RecordDescription

From W3C Wiki

RDF has explicit support for unary and binary relations, but some propositions, for example Chicago is between New York and Los Angeles don't fit naturally in either of those forms. However, NaryRelations can be reduced to binary using various patterns.

We can write this as a RecordDescription. For example, in NotationThree:


  [ :betweenMiddle :Chicago;
	 :betweenThisEnd :NewYork;
	 :betweenThatEnd :LosAngeles ].


This harks somewhat to use of columns in SQL or selector arguments in smalltalk, or scheme records. If you're an ML programmer, you might prefer the CurriedFunction approach. C/lisp programmers would probably prefer an ArgumentList.

  • Hmm... how much is it like UML composition arrows?*

discussion: Boley in www-rdf-logic, Hayes in scl


I read this twice now and I don't see the point. -- DanConnolly

Taking an example that is likely to have information added imagine modeling "Joe teaches math." teaches0-Aimg.png We can observe the awkward adaptation from a simple relation:


  :joe :teaches0 :math.


to a record description stating "Joe teaches math to grade 3." teaches1-Aimg.png:


  [ a teaches1;
	 :teacher :joe;
	 :subject :math;
	 :grade :3 ].


In n-ary predicates (for prolog or relational databases), we could write the teaches relationship between joe, math and 3 as:


   teaches(joe, math, 3)


yes, but why would we?

This leaves the relationships between joe/math, joe/3 and math/3 unexpressed. Expressing this relation as a RecordDescription forces all those relationships to be explicit because the relationship to the record is named (teacher, subject, grade). Now we have more opportunities to re-use existing properties (because the set of assertions about a teacher and a grade is a subset of assertions about all three). We can also ask questions about a subset of the relation:


  [ :teacher ?teacher . :grade 3 ]


If we extend the teaches relation to include a school:


   teaches(joe, math, 3, Sunnydale Elementary)
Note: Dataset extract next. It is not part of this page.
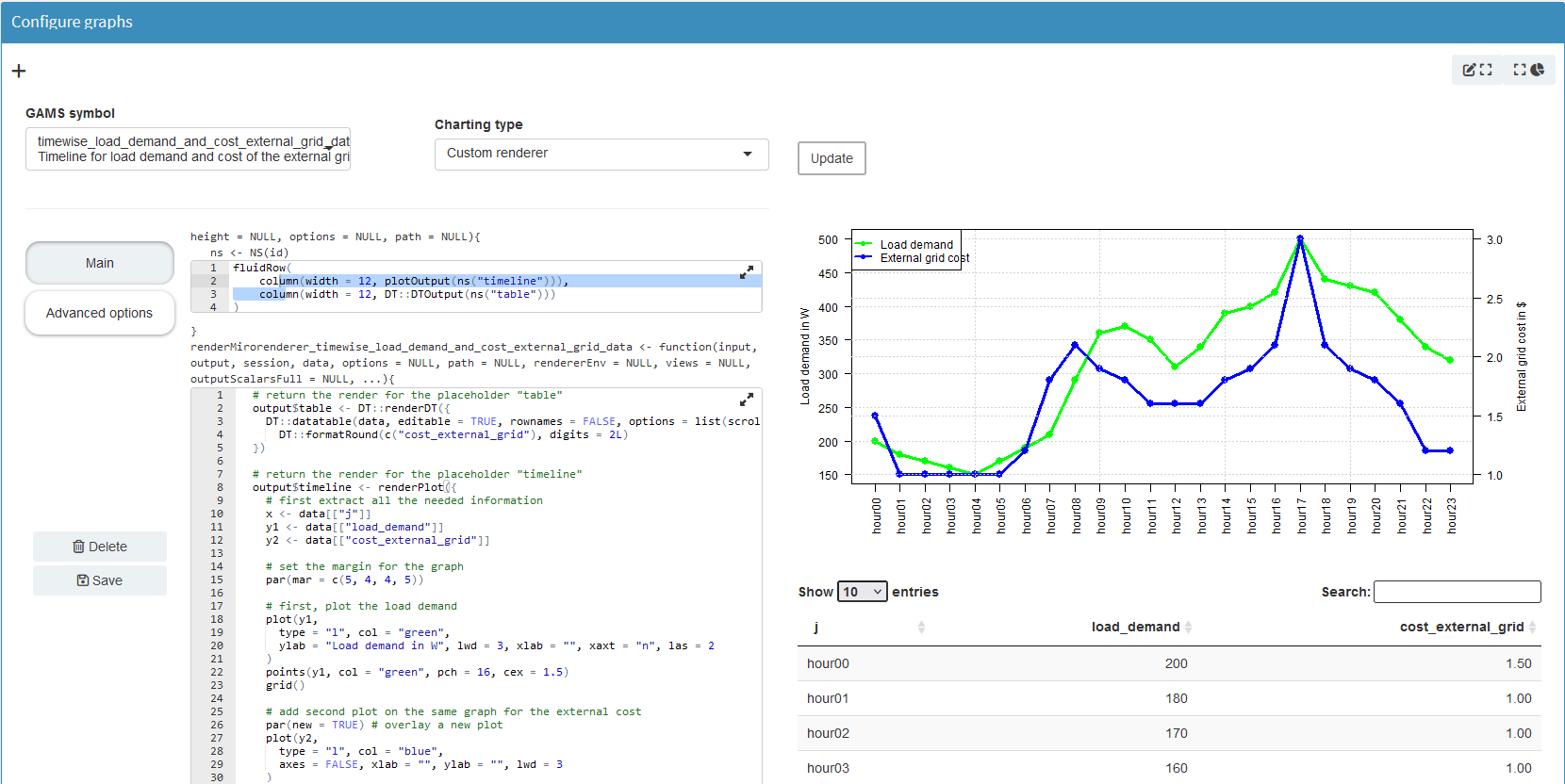Expand the renderer function code editor fullscreen
The height and width of the screenshot is (784, 1565).
pyautogui.click(x=746, y=400)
we define a new relation that is backwords compatible with the old relation. Assertions in the new relation could answer questions asked of the old relation. In prolog, there is no automatic relationship between the 3-ary teaches and the 4-ary teaches. quite; so? Does the next sentence not say why this matters? Thus, the query


   teaches(WHO, _, grade3)


would not match the 4-ary relation that included a school. A sublanguage could be defined where this "backward compatibility" was assumed and the 4-ary teaches would imply the 3-ary teaches when compiled. In relational databases, this is often the case. An administrator will often add a field to a table without having to re-visit all of the SQL queries that use the previous fields. @@ do relational calculus specifications encourage this? @@ The extension of the teaches1 record to include extra properties teaches2-Aimg.png is trivial and the 3-ary 4-ary records have the maximum practical interoperability (4-ary records can answer queries tuned to the 3-ary records). Contrast this with the less desirable data extensibility charateristics of the ArgumentList and CurriedFunction approaches.

Expressing this as an ArgumentList, we'd


  :joe :teaches ( :math :grade3 :sunnydale ).


Once again, the relationships between math/grade3, math/sunnydale and grade3/sunnydale are not explicit. However, 3-ary queries will work on 4-ary data so long as they are left sufficiently open:


   ?who :teaches ?list.
   ?list first ?subject.
   ?list rest ?a.
   ?a first grade3.


will match the 4-ary data as it doesn't expect ?a to have a rest of nil. However, the terse expression of this query:


   ?who :teaches ( ?subject ?grade ).


will fail to match the 4-ary data as it does expect the cddr to be nil.

Expressing this data as a CurriedFunction explodes with unintuitive verbosity:


  :joe :teaches :joeteach2.
  :math :joeteach2 :joeteach3.
  :grade3 :joeteach3 :sunnydale.


which requires someknowlege of the answer joe as the predicate joeteach2 is already tailored to its subject, or a very loose query


   :who :teaches ?p1.
   ?subject ?p1 ?grade.


which gives an unfortunate (inaccurate) answer that ?grade is joeteach3 when applied to the 4-ary data.

(This is true of a naive implementation, but see my discussion about generalizing relations for an example that avoids this problem. -- Dave Menendez)

It as safer to express data that may evolve in a RecordDescription. How can we say what data won't evolve?